Even though she bore her soul to HBO about her affair with Tiger Woods, Rachel Uchitel still feels uncomfortable talking about their romance. The 45-year-old confesses that – more than 10 years after their relationship became front page news – it’s still “painful” for her to talk about the golfing legend.
“This whole conversation is painful for me,” the former New York club hostess admits during an interview with HollywoodLife, days before the second part of HBO’s docuseries, Tiger, airs. “I don’t like to even talk about it. It’s really uncomfortable for me. I don’t like the stigma of any of it. I’ve tried to get away from it. People don’t let me get away from it. They want to shame me for it.”
It’s no surprise that Rachel looks like she wants to crawl out of her skin when pushed to talk about Tiger. Her relationship with the GOAT changed her life forever when it became public knowledge in November 2009. Until then, he wasn’t just a legendary golfer; he was a golden boy with an image that couldn’t have been squeakier. Gorgeous wife. Two beautiful kids.
Then, on Thanksgiving night, a few weeks after the National Enquirer accused him and Rachel of having an affair, he crashed his car near his Florida home after his then wife Elin Nordegren confronted his mistress over the phone.
The rest is tabloid history. For weeks woman after woman came forward alleging that they too had affairs with Tiger. He publicly apologized, entered rehab for sex addiction and divorced his wife. Although his image was eventually rehabilitated, Rachel says hers was not and she continues to be attacked in person and online for the affair.
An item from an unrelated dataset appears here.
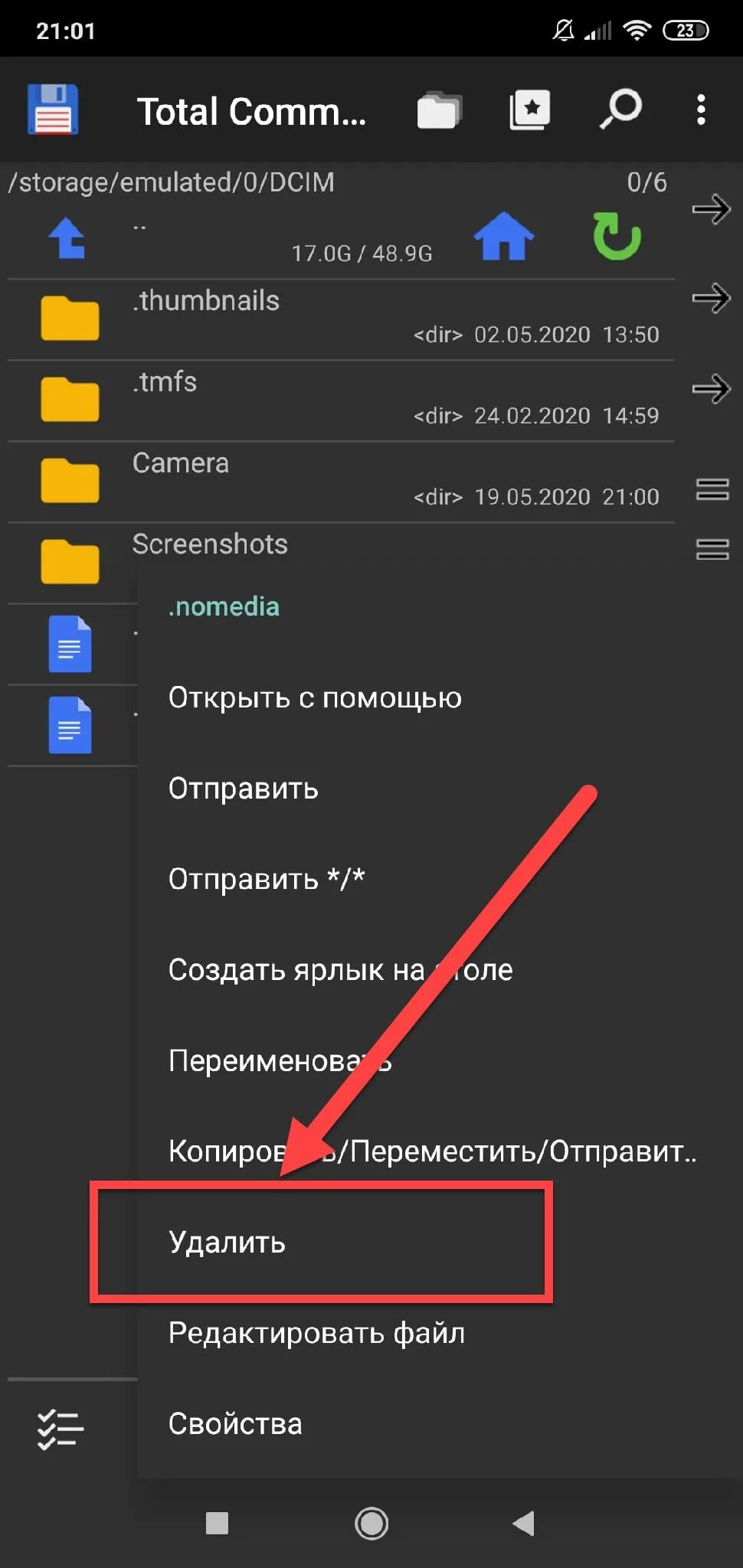Screen dimensions: 743x1568
Task: Choose Переименовать in the context menu
Action: [x=280, y=1060]
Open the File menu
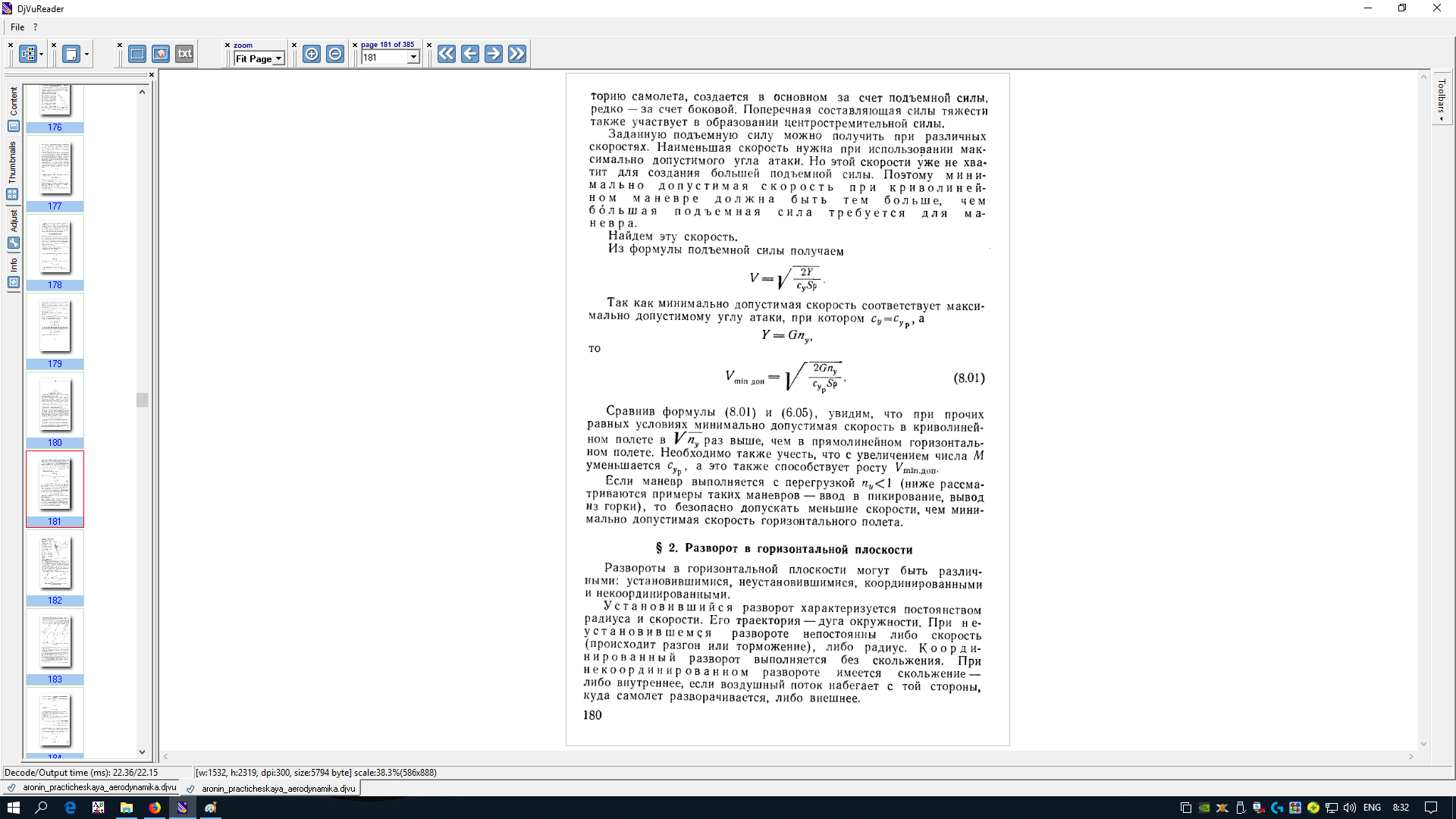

“I obviously made some mistakes in my life and I feel awful about it,” she says. “But that’s between me and the people that I was involved [with]… People that don’t know me, that don’t know anything about me and that I’ve never hurt, have such anger towards me, like I’ve personally done something to them. And that’s not right. And the media has blamed me for other people’s choices and that’s not right either.”
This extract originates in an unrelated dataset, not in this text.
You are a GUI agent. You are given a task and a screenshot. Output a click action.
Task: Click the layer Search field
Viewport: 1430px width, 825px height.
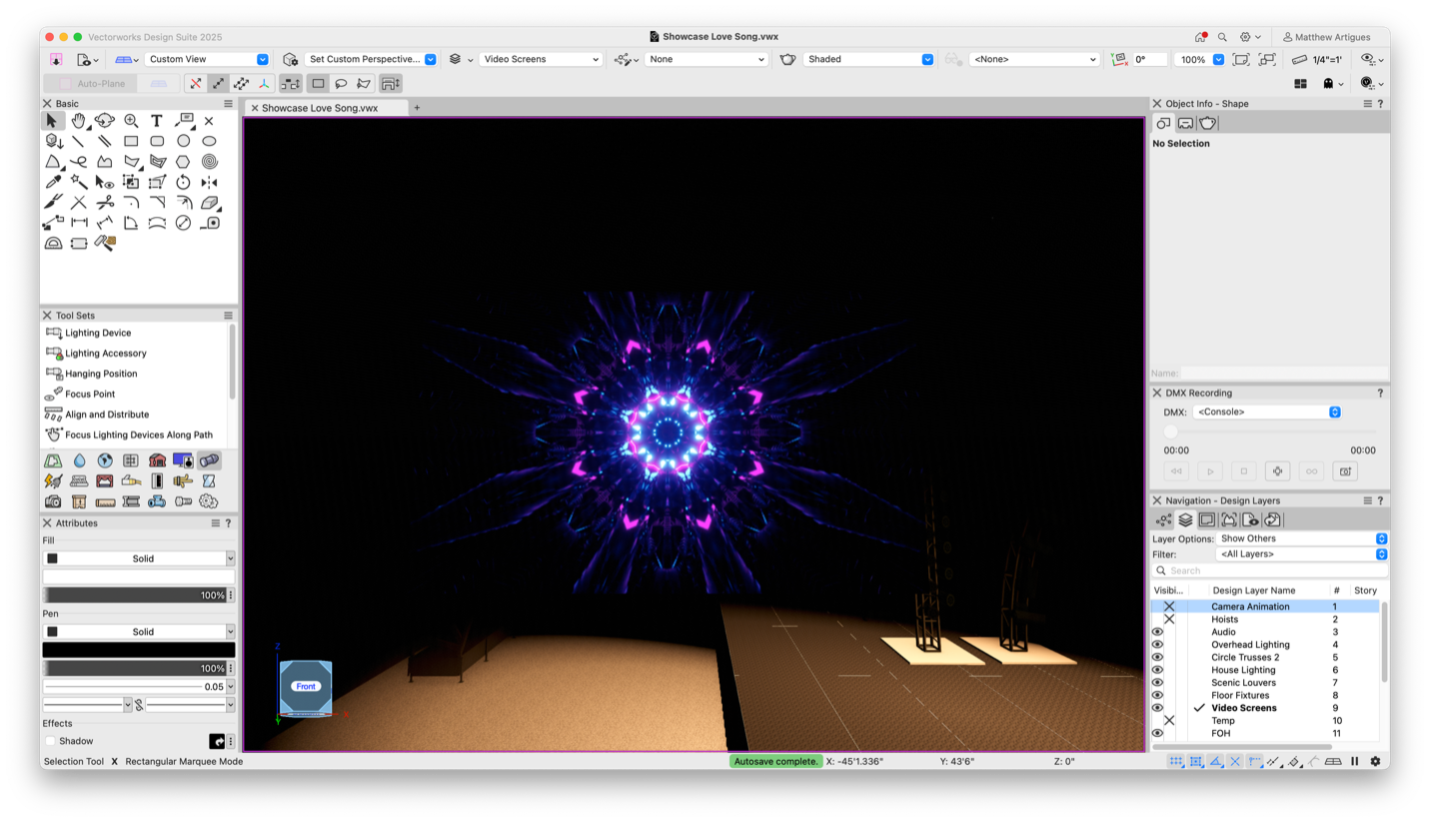point(1270,571)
During Part 2 of the Tiger docuseries, viewers will get to see what Rachel means. Paparazzi hound her in old footage, surrounding her car, sticking cameras in her face and shouting questions about her sex life while she tries to scurry away. In another clip, Joy Behar on The View calls her a “hooker.” A decade later that still stings.
“Of course, that hurt me. It was horrible to hear them…” she says, adding, “To this day people still call me a hooker. I’m not a hooker. That’s ridiculous.”
Rachel says that people still publicly fling abuse at her, even when she’s out with her 8-year-old daughter, Wyatt. “I hope you get AIDS and die,” is one insult she’s heard. “I hope that you get into a car crash and your daughter gets a new mother,” is another.
“Sometimes I’m silent. Sometimes, if I’m with a friend, my friend might get aggressive. Sometimes I’ll stand up for myself…” says Rachel, who lives in Florida. “It just depends where I am. Depends if I’m with my kid.”
While Rachel admits that it was wrong to sleep with a married man, she also believes that the unhealthy relationships that she’s had is a result of “love addiction.” She’s had therapy and gushes about the Transcend rehab centers, which have helped her to process her life trauma and realize that she was using love to ease her pain. “Love addiction, in the simplest terms, is mistaking intensity for love,” says Rachel, who claims that in the past she “didn’t understand love.”
Her father died of a cocaine overdose when she was just 15. Her fiancé, Andy O’Grady, was killed in the 9/11 terrorist attack in 2001. And then there was Tiger. All three events were covered in the media at the time.
“There’s no normalcy,” she says, later admitting, “The way I found myself credible was by finding the most important person in the room… the most sought-after person in the room. Whoever wanted that person, if they wanted me, that gave me credibility. That’s how I found my version of love.”
Looking back, she says she would “do things a lot different.” To this day she feels like her reputation hasn’t recovered from her affair with Tiger. “You’re always on the quest for a comeback,” she says. For Rachel – who has remained tightlipped for a decade – Tiger is her shot. “I really would hope that this documentary brings out a conversation about how the media handles situations like this; about building people up and then wanting to tear them down,” she says. She believes that, like Monica Lewinsky and Bill Clinton, she can’t shake the association with Tiger Woods.
Asked what she’d say to any woman in the future whose affair with a married megastar is rumbled by the media, Rachel gives it her best shot. “Try and hold your head up and do the best you can,” she says. “It’s really hard. And I hope you make it out not too bruised.” The second and final part of Tiger airs on HBO on Sunday Jan. 17 at 9pm ET.